ORLANDO, Fla., Feb. 12, 2013 /PRNewswire/ -- Janssen Research & Development, LLC [Janssen] announced today updated results showing ZYTIGA ® (abiraterone acetate) plus prednisone continued to provide statistically significant improvements in disease progression compared to placebo plus prednisone, and longer overall survival in men with metastatic castration-resistant prostate cancer.
The Phase 3, randomized, multicenter, placebo-controlled study (COU-AA-302) also demonstrated statistically significant improvement compared to placebo in the secondary endpoints of median time to opiate use for prostate cancer pain and to initiation of chemotherapy. The data, from the latest pre-specified interim analysis of the study, were presented today at the annual American Society of Clinical Oncology Genitourinary Cancers Symposium (ASCO GU).

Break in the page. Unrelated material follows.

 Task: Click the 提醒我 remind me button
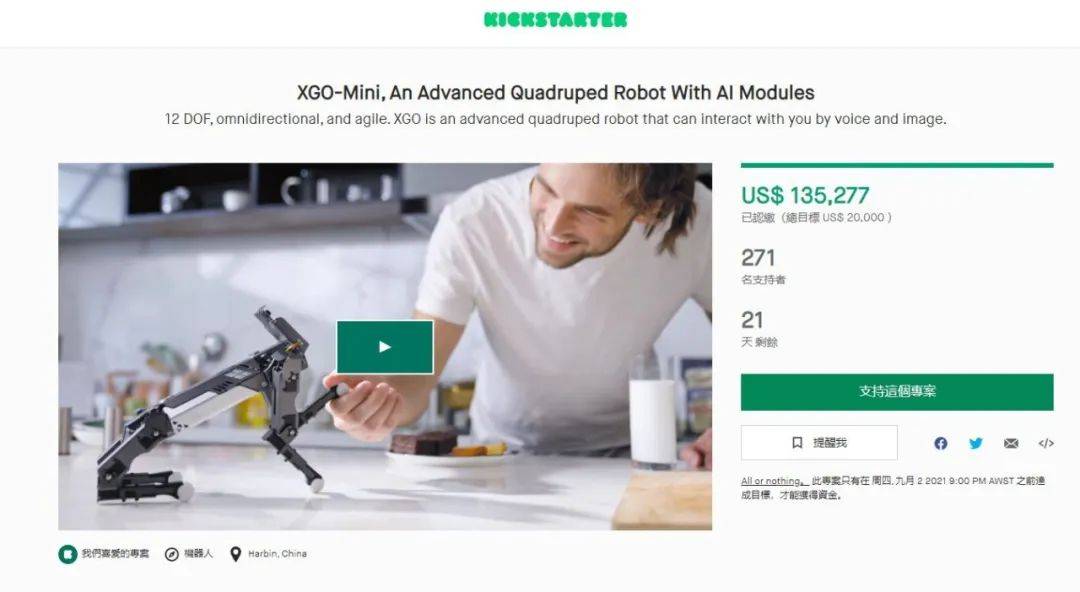[819, 442]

"These results show that the benefits of earlier use of abiraterone acetate are sustained for many patients with metastatic castration-resistant prostate cancer," said Dana Rathkopf, MD, lead investigator of the study and assistant attending physician in the Genitourinary Oncology Service at Memorial Sloan-Kettering Cancer Center in New York City. "We were particularly pleased with the long median overall survival among patients treated with abiraterone acetate plus prednisone."

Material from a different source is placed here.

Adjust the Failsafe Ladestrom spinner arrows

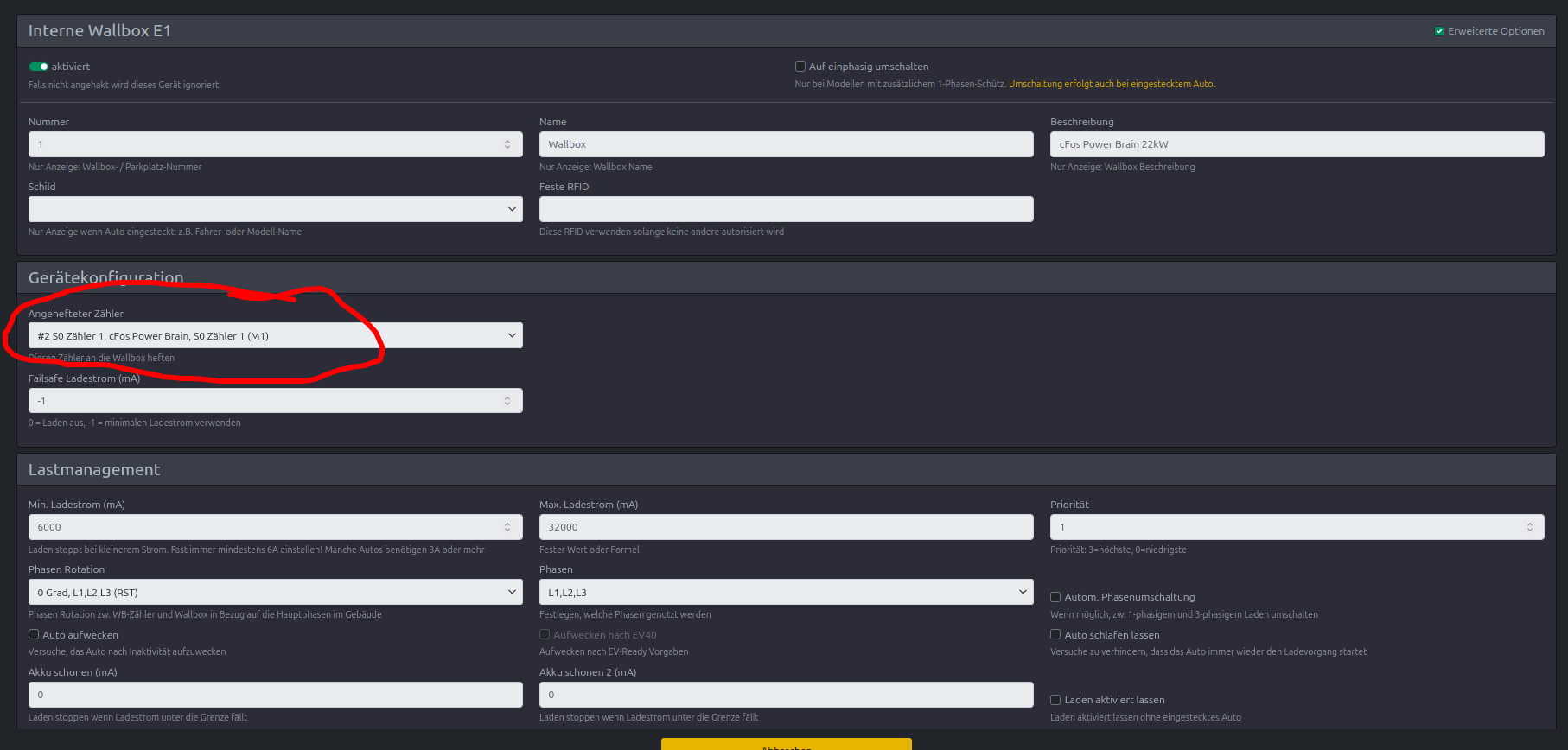pyautogui.click(x=507, y=401)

Results from this most recent analysis and earlier interim analyses from COU-AA-302 were the basis of the December 2012 U.S. Food and Drug Administration (FDA) approval of an expanded indication for ZYTIGA, in combination with prednisone, for the treatment of patients with mCRPC. The European Commission has also approved an expanded indication for ZYTIGA for the treatment of patients with mCRPC."It's important that clinicians have proven treatments to offer patients with metastatic castration-resistant prostate cancer before chemotherapy," said Michael L. Meyers, M.D., Ph.D., vice president, compound development team leader, ZYTIGA, Janssen. "When ZYTIGA was first approved, it provided a significant option for men with metastatic castration resistant disease after chemotherapy with docetaxel; now, with its broader indication and supported by the data presented at ASCO GU, we are pleased that more mCRPC patients may benefit from this treatment option. The findings also broaden our knowledge about the therapeutic activity of ZYTIGA." The analysis showed a statistically significant 47 percent reduction in risk of disease progression – measured as radiographic progression-free survival (rPFS) – in the ZYTIGA plus prednisone arm (ZYTIGA arm) compared to the placebo plus prednisone arm (control arm). The median rPFS was 16.5 months in the ZYTIGA arm vs. 8.3 months in the control arm [hazard ratio (HR) 0.53; 95% confidence interval (CI): 0.45 to 0.62; P<0.0001].